Data

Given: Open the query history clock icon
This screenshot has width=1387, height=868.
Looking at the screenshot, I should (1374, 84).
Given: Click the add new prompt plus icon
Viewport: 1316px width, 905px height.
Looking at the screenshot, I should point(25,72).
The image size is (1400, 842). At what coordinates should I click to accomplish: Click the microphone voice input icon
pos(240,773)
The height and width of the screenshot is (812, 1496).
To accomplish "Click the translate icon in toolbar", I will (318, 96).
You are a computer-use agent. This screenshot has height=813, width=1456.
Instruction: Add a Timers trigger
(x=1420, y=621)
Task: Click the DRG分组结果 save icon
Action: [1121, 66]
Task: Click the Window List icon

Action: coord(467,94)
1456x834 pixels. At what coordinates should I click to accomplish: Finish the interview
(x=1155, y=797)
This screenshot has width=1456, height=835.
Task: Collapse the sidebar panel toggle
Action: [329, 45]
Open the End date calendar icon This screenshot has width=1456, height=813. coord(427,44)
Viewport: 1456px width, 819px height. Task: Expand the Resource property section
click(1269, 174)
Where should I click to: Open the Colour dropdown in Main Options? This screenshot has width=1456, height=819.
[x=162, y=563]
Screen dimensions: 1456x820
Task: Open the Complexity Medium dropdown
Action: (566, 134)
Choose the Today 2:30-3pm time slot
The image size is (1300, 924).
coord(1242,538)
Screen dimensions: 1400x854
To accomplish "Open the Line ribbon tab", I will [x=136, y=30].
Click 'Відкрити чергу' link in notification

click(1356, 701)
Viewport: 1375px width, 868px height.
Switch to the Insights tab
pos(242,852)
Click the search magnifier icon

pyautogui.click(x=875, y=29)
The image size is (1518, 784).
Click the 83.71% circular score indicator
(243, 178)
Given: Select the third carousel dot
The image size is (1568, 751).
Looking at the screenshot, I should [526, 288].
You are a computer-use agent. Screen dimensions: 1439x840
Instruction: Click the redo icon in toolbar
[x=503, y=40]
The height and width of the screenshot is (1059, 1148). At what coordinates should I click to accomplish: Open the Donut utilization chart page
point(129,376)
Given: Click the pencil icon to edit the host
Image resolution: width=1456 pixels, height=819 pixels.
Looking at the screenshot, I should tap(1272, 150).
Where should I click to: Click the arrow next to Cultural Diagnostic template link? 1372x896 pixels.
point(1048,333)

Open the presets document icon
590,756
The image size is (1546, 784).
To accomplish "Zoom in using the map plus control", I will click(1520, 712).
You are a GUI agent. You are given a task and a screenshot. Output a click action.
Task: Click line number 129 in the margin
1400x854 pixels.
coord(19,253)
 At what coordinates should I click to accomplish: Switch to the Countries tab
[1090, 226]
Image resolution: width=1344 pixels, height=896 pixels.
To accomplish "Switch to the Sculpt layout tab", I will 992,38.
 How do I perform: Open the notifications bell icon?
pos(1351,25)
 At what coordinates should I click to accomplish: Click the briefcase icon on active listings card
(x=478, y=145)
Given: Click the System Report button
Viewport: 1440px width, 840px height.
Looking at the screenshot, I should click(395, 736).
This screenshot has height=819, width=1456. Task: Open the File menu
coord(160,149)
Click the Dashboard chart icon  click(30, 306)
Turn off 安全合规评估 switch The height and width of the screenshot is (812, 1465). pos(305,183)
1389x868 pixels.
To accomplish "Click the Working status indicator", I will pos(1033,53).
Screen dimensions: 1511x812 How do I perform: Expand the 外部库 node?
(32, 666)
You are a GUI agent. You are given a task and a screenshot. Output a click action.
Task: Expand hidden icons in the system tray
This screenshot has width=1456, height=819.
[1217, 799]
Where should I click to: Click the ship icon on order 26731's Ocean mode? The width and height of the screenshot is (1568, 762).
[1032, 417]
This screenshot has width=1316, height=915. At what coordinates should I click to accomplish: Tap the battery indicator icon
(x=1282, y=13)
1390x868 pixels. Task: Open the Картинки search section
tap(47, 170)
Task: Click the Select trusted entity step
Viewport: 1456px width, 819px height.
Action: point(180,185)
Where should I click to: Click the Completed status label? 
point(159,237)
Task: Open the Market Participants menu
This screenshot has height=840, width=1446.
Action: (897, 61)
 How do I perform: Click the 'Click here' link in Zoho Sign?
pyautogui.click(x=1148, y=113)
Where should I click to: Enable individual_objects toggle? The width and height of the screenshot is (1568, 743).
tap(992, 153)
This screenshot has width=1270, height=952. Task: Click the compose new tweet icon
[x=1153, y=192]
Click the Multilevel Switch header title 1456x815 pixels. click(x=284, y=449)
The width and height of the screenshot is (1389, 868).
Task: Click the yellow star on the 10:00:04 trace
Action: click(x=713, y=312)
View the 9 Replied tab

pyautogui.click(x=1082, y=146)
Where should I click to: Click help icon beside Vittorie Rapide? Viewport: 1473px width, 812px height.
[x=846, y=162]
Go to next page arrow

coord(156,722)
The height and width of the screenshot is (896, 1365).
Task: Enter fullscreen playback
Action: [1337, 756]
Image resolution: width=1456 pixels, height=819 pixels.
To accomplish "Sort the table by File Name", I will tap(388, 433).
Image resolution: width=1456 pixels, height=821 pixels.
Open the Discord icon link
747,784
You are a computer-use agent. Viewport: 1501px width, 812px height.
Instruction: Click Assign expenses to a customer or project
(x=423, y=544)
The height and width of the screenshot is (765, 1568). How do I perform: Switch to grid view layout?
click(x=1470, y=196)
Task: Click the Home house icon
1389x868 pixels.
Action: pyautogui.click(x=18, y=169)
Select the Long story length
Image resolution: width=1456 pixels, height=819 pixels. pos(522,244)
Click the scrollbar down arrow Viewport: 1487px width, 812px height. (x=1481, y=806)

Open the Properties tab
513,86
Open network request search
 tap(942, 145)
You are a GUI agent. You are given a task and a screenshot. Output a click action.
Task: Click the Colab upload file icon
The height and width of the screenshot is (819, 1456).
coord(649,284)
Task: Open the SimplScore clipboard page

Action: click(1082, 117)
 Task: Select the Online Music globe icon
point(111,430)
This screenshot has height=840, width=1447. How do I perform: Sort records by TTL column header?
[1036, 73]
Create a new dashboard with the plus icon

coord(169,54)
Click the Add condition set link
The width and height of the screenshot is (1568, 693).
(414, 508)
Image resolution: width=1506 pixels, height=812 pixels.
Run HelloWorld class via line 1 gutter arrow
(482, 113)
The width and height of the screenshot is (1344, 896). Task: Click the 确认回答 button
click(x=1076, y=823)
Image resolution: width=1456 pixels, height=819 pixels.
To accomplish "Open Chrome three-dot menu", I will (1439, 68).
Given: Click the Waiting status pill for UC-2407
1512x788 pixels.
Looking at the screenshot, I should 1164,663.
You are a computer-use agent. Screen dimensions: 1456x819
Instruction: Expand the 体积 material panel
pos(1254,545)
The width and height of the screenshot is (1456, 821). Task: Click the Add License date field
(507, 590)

Assigned task
Search the data above for the word "computer", then gather each line in which it appears.

The completed task
You are a computer-use agent. This screenshot has height=813, width=1456.
You are a computer-use agent. Screen dimensions: 1439x840
You are a computer-use agent. Viewport: 1501px width, 812px height.
You are a computer-use agent. Screen dimensions: 1456x819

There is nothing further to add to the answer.